A tutorial for the GeoDetector R package

Chengdong Xu, Jinfeng Wang, Yue Hou (IGSNRR, CAS)

2018-07-31

GeoDetector method

Spatial stratified heterogeneity (SSH), referring to the within strata are more similar than the between strata, such as landuse types and climate zones, is ubiquitous in spatial data. SSH instead of random is a set of information, which has been being a window for humans to understand the nature since Aristotle time. In another aspect, a model with global parameters would be confounded if input data is SSH, the problem dissolves if SSH is identified so simple models can be applied to each stratum separately. Note that the “spatial” here can be either geospatial or the space in mathematical meaning.

GeoDetector is a novel tool to investigate SSH: (1) measure and find SSH of a variable \(Y\); (2) test the power of determinant X of a dependent variable \(Y\) according to the consistency between their spatial distributions; and (3) investigate the interaction between two explanatory variables \(X1\) and \(X2\) to a dependent variable \(Y\). All of the tasks are implementable by the geographical detector q-statistic: \[\begin{equation} q=1- \frac{1}{N\sigma^2}\sum_{h=1}^{L}N_h\sigma_h^2 \end{equation}\]

where N and \(\sigma^2\) stand for the number of units and the variance of Y in study area, respectively; the population Y is composed of L strata (h = 1, 2, …, L), \(N_h\) and \(\sigma_h^2\) stand for the number of units and the variance of Y in stratum h, respectively.
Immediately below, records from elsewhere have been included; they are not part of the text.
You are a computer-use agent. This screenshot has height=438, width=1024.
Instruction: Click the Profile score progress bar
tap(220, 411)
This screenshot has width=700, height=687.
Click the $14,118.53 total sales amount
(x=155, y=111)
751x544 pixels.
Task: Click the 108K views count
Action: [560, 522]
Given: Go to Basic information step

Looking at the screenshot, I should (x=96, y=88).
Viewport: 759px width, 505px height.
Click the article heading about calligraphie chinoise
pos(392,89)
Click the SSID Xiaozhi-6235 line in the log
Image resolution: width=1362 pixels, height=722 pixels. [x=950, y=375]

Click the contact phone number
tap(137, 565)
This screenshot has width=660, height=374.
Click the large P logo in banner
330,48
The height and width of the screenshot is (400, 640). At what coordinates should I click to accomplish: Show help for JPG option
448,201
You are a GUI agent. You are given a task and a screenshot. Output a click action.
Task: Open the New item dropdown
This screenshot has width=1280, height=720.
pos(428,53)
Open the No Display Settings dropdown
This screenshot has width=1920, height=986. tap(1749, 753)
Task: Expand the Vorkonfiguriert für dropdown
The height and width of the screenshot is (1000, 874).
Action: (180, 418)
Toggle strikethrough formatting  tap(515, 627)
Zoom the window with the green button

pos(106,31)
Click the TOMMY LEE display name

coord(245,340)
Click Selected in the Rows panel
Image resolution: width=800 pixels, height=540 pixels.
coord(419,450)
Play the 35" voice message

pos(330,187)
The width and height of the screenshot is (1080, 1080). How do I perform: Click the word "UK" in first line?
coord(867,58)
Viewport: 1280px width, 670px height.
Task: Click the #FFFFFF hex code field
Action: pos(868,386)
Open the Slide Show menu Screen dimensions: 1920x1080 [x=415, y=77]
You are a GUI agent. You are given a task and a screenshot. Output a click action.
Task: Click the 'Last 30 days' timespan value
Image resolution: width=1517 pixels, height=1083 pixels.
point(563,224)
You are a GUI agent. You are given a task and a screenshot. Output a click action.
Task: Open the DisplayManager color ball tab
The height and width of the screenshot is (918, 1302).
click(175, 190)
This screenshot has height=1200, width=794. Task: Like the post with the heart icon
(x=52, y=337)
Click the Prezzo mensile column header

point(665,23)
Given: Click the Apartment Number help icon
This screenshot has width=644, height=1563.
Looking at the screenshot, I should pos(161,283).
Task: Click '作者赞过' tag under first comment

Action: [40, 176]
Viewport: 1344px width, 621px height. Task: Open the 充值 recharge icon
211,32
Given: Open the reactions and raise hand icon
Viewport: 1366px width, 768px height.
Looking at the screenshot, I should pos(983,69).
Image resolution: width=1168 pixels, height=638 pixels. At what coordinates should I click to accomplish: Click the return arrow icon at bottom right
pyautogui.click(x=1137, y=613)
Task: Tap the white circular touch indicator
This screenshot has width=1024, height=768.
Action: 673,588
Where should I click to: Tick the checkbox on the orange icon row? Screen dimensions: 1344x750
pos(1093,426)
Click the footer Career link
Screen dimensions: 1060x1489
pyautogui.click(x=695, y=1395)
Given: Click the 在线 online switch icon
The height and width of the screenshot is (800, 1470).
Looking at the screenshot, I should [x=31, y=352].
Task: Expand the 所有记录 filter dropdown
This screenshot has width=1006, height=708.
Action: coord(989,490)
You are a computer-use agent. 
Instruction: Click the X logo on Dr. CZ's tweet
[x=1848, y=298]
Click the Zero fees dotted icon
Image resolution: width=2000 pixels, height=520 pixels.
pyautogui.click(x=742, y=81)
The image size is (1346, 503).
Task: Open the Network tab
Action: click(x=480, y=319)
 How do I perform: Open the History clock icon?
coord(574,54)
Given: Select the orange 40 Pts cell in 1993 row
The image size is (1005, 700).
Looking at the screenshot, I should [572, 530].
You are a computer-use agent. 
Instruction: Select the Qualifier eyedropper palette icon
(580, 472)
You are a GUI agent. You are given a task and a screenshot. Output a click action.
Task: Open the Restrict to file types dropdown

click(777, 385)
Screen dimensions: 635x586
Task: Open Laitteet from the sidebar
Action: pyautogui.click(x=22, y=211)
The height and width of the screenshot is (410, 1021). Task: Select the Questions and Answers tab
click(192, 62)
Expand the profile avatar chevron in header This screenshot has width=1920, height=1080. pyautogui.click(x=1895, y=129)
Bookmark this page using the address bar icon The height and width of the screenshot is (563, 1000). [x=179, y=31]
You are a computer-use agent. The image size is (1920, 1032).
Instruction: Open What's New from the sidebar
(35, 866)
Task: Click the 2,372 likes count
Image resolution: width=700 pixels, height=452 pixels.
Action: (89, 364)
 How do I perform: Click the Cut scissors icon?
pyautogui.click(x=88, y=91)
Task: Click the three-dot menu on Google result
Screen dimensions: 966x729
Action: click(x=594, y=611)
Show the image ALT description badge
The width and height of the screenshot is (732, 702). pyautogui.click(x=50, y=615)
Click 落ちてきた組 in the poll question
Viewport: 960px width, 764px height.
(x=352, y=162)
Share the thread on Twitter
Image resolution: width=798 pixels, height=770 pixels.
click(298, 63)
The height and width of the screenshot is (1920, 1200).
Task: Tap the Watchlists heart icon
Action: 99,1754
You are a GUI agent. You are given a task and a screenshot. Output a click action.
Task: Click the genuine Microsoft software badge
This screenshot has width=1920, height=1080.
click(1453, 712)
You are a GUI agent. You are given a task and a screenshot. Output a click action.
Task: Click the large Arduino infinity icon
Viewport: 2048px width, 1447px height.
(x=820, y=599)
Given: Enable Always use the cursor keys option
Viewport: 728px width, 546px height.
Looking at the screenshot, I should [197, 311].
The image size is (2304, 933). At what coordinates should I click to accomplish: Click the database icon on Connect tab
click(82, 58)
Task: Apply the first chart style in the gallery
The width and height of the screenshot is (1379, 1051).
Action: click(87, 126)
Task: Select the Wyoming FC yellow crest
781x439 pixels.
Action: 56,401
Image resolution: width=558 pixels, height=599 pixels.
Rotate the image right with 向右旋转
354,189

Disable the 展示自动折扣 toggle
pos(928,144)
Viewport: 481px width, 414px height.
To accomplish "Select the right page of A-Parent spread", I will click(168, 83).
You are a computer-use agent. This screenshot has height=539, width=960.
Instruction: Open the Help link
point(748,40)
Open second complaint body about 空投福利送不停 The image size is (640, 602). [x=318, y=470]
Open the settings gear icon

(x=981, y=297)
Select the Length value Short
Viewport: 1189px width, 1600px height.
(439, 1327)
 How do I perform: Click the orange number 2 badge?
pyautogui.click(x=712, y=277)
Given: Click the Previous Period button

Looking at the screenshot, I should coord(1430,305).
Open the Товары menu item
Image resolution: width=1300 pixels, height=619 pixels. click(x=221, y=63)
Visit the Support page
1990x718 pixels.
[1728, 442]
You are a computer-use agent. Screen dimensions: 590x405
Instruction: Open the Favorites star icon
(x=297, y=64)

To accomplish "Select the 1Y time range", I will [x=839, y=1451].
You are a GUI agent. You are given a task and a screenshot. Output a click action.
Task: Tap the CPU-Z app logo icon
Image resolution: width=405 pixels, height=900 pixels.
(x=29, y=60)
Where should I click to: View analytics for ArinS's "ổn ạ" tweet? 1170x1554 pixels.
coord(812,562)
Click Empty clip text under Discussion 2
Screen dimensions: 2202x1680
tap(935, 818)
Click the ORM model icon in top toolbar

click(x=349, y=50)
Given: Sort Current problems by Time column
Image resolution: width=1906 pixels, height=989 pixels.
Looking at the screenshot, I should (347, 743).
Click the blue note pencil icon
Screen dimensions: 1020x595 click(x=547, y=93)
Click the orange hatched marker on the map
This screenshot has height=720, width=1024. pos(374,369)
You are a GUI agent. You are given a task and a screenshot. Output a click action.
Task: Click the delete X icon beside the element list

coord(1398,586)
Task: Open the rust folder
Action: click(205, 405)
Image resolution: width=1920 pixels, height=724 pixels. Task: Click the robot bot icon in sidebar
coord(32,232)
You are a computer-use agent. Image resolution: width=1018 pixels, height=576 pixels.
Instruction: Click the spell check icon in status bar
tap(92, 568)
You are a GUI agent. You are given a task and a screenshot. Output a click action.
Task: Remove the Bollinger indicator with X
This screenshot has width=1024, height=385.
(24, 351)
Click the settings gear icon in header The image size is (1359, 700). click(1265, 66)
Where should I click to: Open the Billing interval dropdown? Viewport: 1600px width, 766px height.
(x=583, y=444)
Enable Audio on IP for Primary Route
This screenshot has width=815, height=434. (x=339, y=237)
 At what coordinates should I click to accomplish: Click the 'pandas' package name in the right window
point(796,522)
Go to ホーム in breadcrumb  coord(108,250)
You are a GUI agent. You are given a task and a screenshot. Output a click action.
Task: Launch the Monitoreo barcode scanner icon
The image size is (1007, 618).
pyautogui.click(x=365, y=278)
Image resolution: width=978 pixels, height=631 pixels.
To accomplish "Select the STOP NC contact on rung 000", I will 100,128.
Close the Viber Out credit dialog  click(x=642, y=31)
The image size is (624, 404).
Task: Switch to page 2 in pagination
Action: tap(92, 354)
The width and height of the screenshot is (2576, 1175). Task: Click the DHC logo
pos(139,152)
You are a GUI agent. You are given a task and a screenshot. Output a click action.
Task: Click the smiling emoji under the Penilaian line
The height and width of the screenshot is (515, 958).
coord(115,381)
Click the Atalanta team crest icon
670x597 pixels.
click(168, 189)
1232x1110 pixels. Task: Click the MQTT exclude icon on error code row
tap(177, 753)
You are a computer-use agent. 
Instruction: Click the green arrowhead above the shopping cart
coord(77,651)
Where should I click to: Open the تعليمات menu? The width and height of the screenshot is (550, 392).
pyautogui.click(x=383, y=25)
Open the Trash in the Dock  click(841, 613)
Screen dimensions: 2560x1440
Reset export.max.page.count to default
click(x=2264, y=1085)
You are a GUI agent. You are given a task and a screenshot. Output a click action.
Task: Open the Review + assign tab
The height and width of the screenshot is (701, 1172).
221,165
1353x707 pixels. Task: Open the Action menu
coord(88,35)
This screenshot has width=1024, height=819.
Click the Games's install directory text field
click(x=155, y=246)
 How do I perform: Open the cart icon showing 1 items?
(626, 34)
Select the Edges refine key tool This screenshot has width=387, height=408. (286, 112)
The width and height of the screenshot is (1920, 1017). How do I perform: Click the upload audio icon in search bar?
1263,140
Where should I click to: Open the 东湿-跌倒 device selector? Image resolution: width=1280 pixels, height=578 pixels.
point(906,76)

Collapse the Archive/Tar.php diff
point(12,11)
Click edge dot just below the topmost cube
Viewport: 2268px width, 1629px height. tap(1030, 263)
The strata of Y (red polygons in Figure 1) are a partition of Y, either by itself (h(Y) in Figure 1) or by an explanatory variable X which is a categorical variable (h(X) in Figure 1). X should be stratified if it is a numerical variable, the number of strata L might be 2-10 or more, according to prior knowledge or a classification algorithm.

Figure 1. Principle of GeoDetector

Figure 1. Principle of GeoDetector

(Notation: Yi stands for the value of a variable Y at a sample unit i; h(Y) represents a partition of Y; h(X) represents a partition of an explanatory variable X. In GeoDetector, the terms “stratification”, “classification” and “partition” are equivalent.)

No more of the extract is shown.